Roger came in, then, his keys jangling in his hand.

“All of you, get together,” Bree’s mother said. “Go on, I want to take a picture.”

“Honey, there’s no camera,” Bree’s father said gently.

“Oh I know,” she said. “I meant a mental picture. I want to see my whole family together again.”

Bree’s father and brothers huddled in around her, scrunching together so that they were crushing her from either side, just like they used to when they were kids.

“Oww!” she said, laughing.

“Stop that now, boys,” their mother said.

Later, her brothers and father went to the cafeteria to investigate a rumor about red velvet cake that they had heard from another patient on the hall. Bree stayed behind. Her mother, groggy from the morphine, started talking nonsense on and off. It felt a little bit frightening to see her this way, but Bree tried as hard as she could to act normal.

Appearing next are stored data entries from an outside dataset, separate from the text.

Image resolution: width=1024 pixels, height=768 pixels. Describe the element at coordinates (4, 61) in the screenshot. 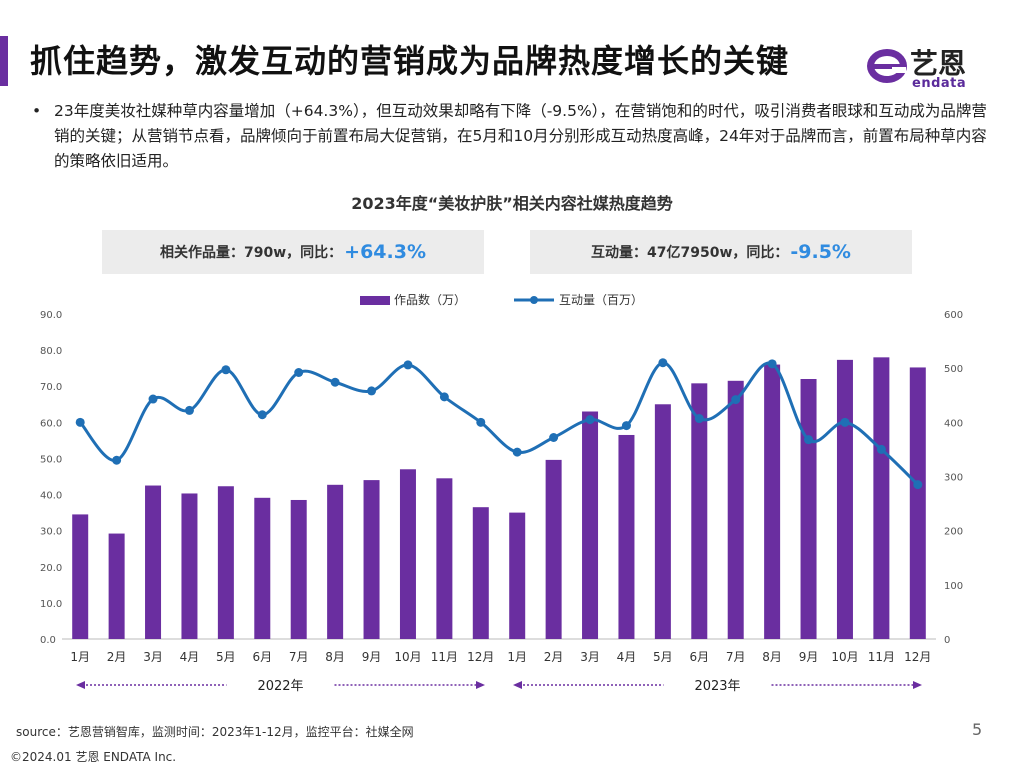

I see `title-accent-bar` at that location.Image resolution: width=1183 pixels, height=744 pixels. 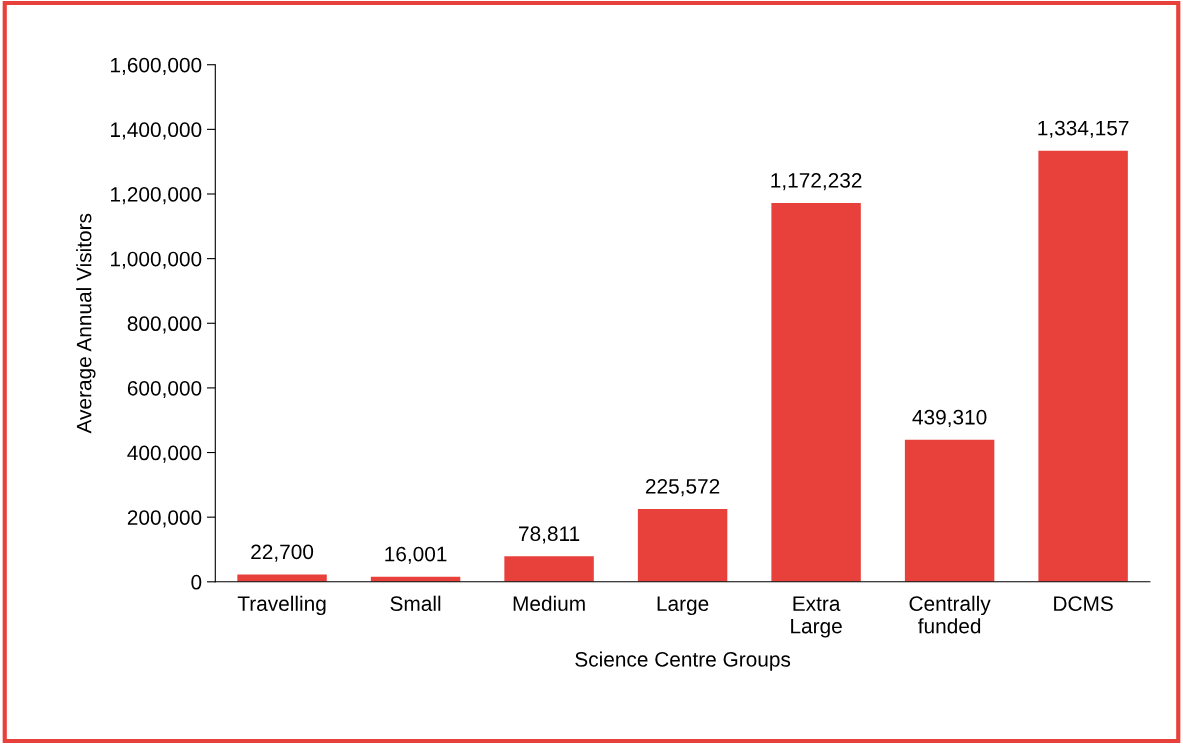 What do you see at coordinates (164, 454) in the screenshot?
I see `y-tick-label: 400,000` at bounding box center [164, 454]. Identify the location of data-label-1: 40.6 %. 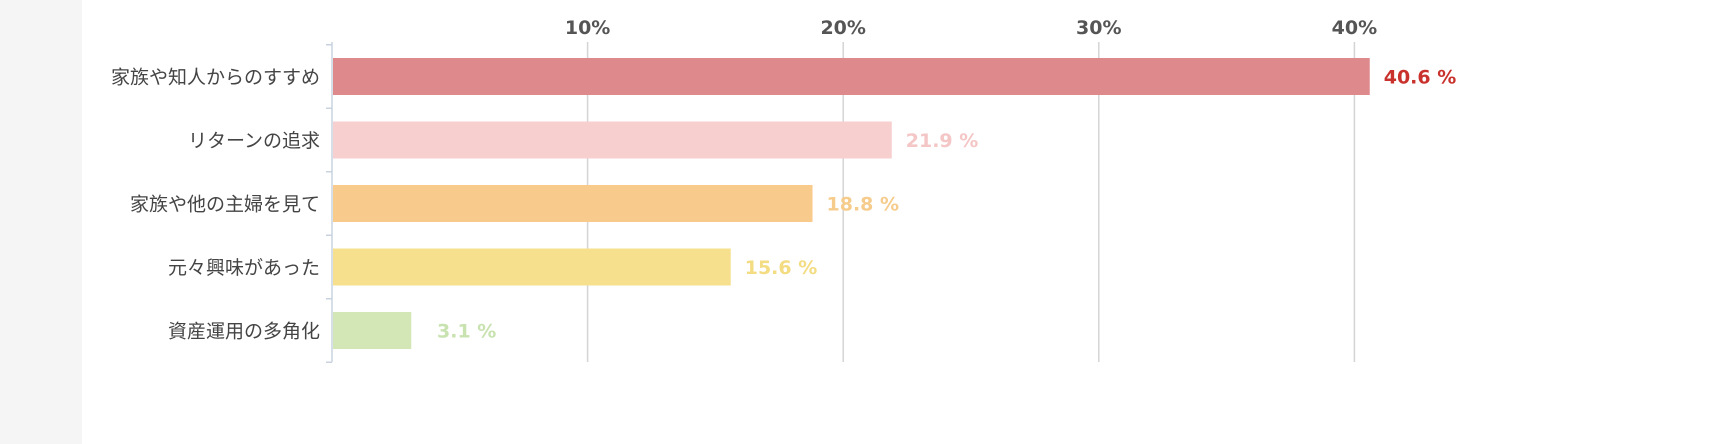
(1420, 78).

“This one really scared me,” her mother said. “You just go ploop, and then all of a sudden wheee.”

“Right,” Bree said as if this were the most sensible statement in the world.

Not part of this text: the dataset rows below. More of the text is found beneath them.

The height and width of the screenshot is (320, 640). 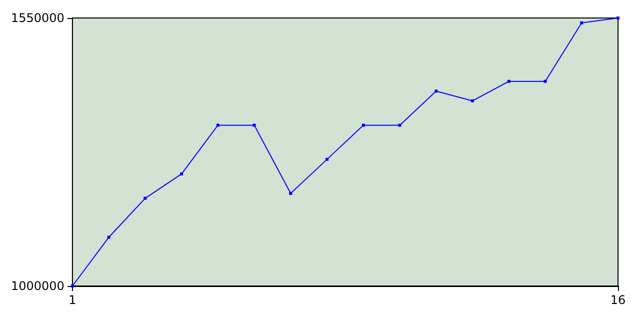 What do you see at coordinates (37, 18) in the screenshot?
I see `y-tick-label: 1550000` at bounding box center [37, 18].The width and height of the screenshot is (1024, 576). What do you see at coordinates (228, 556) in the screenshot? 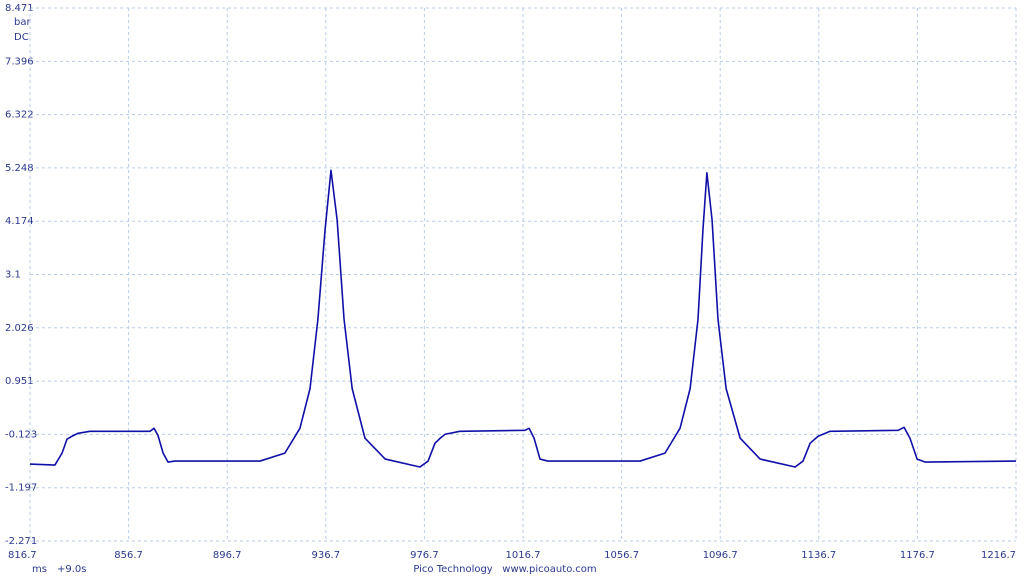
I see `x-tick-label: 896.7` at bounding box center [228, 556].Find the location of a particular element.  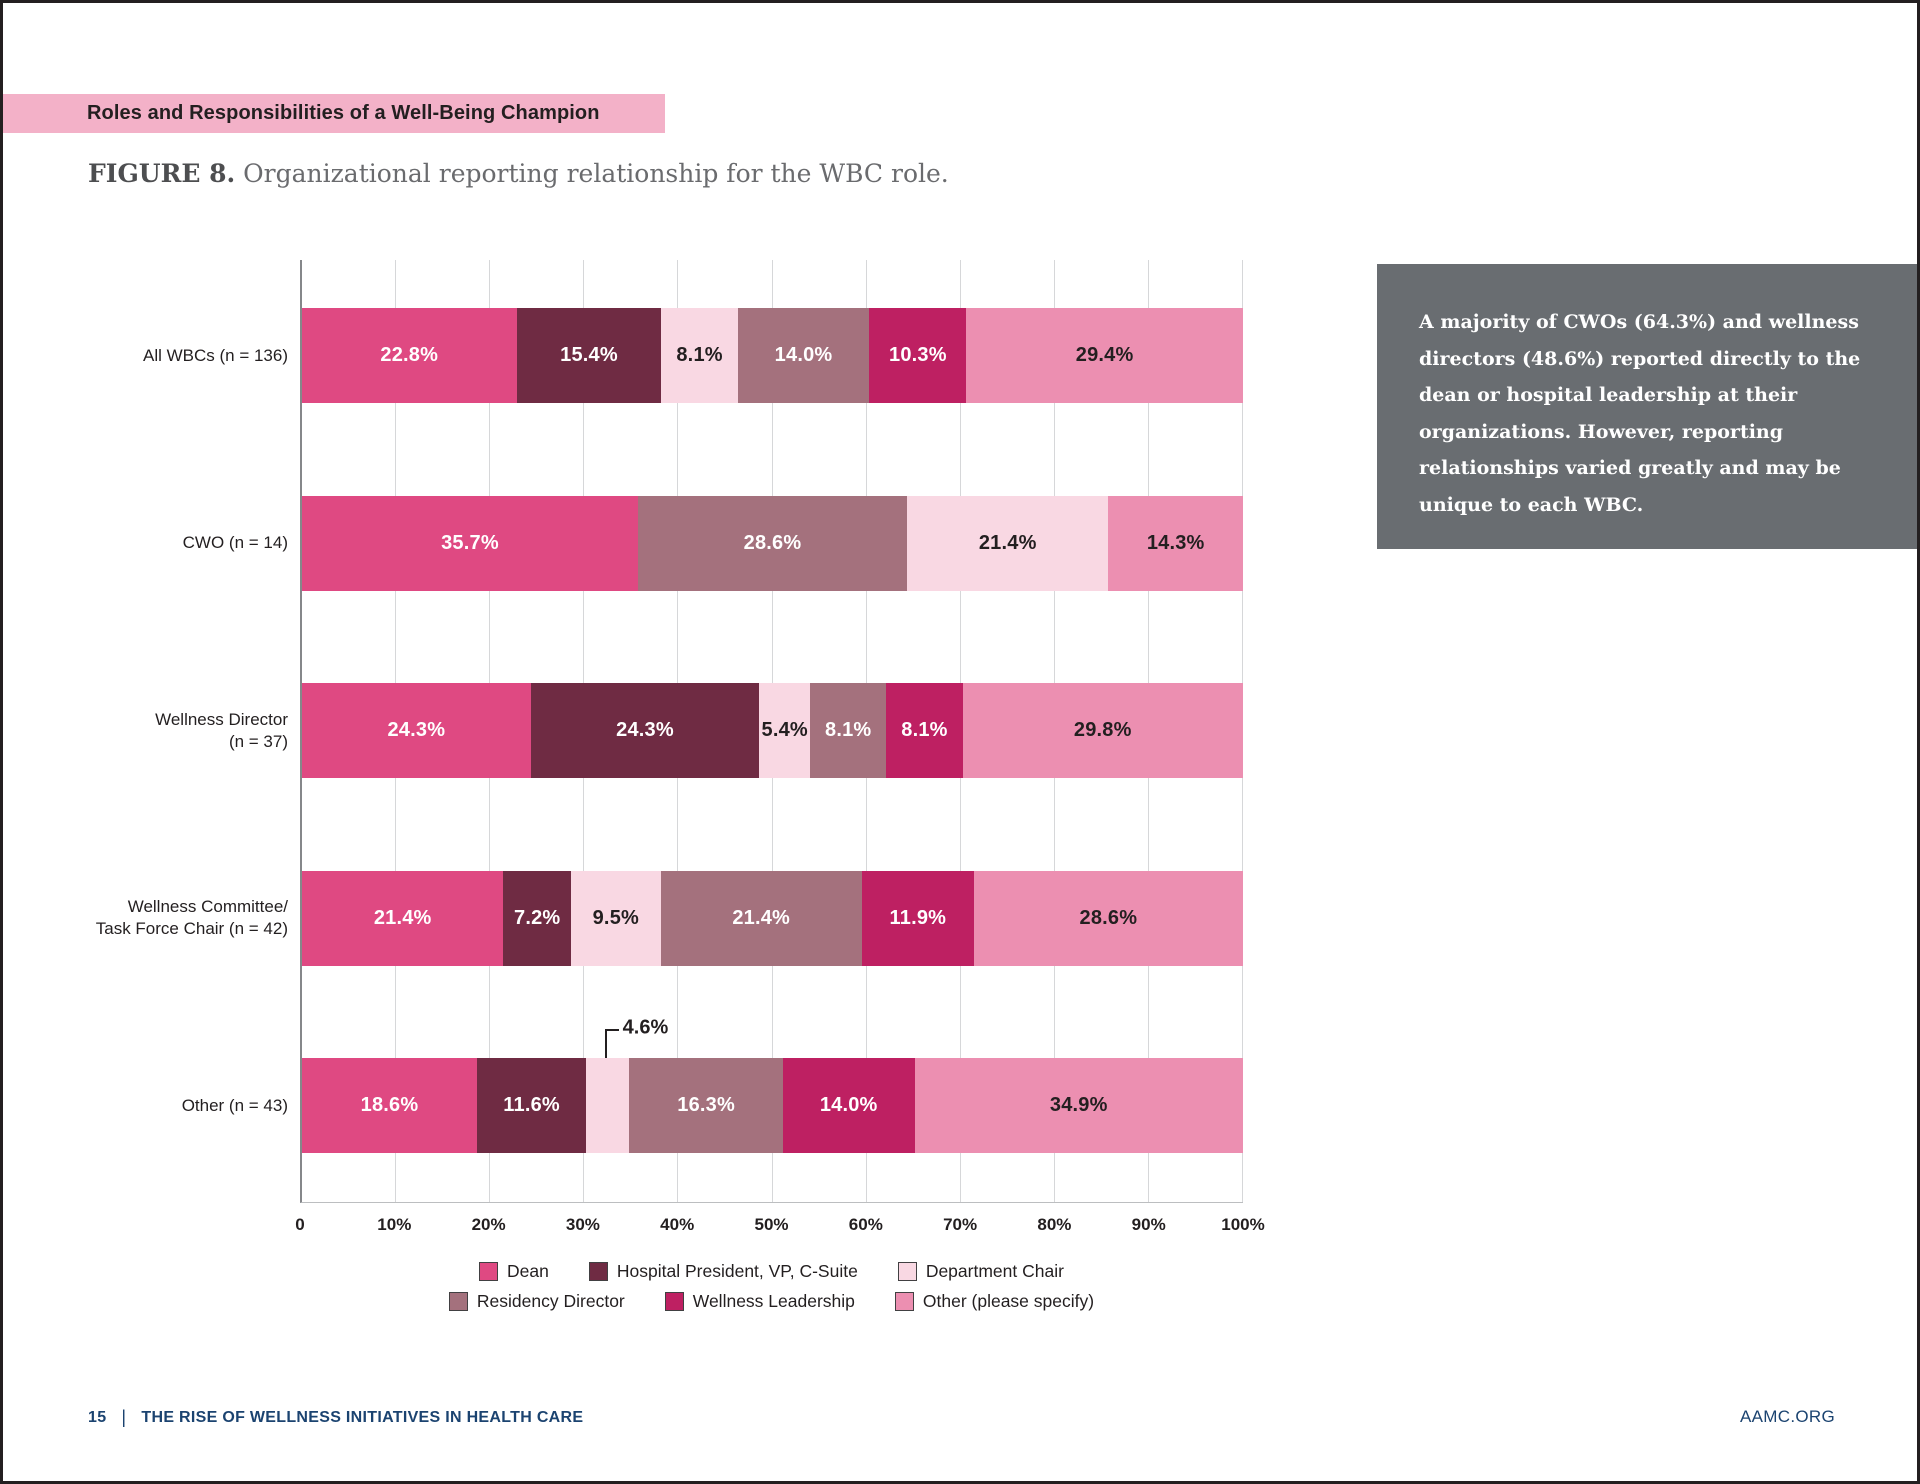

callout-value-label: 4.6% is located at coordinates (646, 1028).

“It’s been a hard day’s night,” her mother said.

“Sure has,” Bree said, smiling because although she knew her mother was just spouting words, these ones were fairly apt.

“I should be sleeping like a log,” her mother said with a sigh.

Her face turned sad for a moment. She said, “You know what? You should have fought us. Fought, fought ’til the death. Here’s a secret: You would have won.”

“What do you mean?” Bree asked, wanting to hear more, but her mother closed her eyes and fell asleep.

After everyone had gone to bed that night, Bree crept out onto the front porch to think. Her parents had seemed so happy to see her, and yet they hadn’t even asked about Lara. It was their way, she thought, of telling her that she could have all this back again if only she would give Lara up. They were her family, and she loved them, but how could they ask her to make a choice like that?

It was a hot, sticky July night. Purple clouds of Spanish moss
dripped from the trees and glistened in the moonlight. Savannah was her true home, and still the most beautiful place she had ever been. Bree tried to imagine walking hand in hand with Lara down Congress Street, pushing a double stroller in the sunshine. She shook her head. Impossible.

A pair of headlights shone in the distance, the first she had seen all night. It was only eleven o’clock, but this neighborhood went to sleep early. The car came closer, an old Volvo station wagon. When it reached her house, the driver pulled over and stepped out, closing the door gently. Bree squinted in the darkness to see if she could make him out as he walked toward her.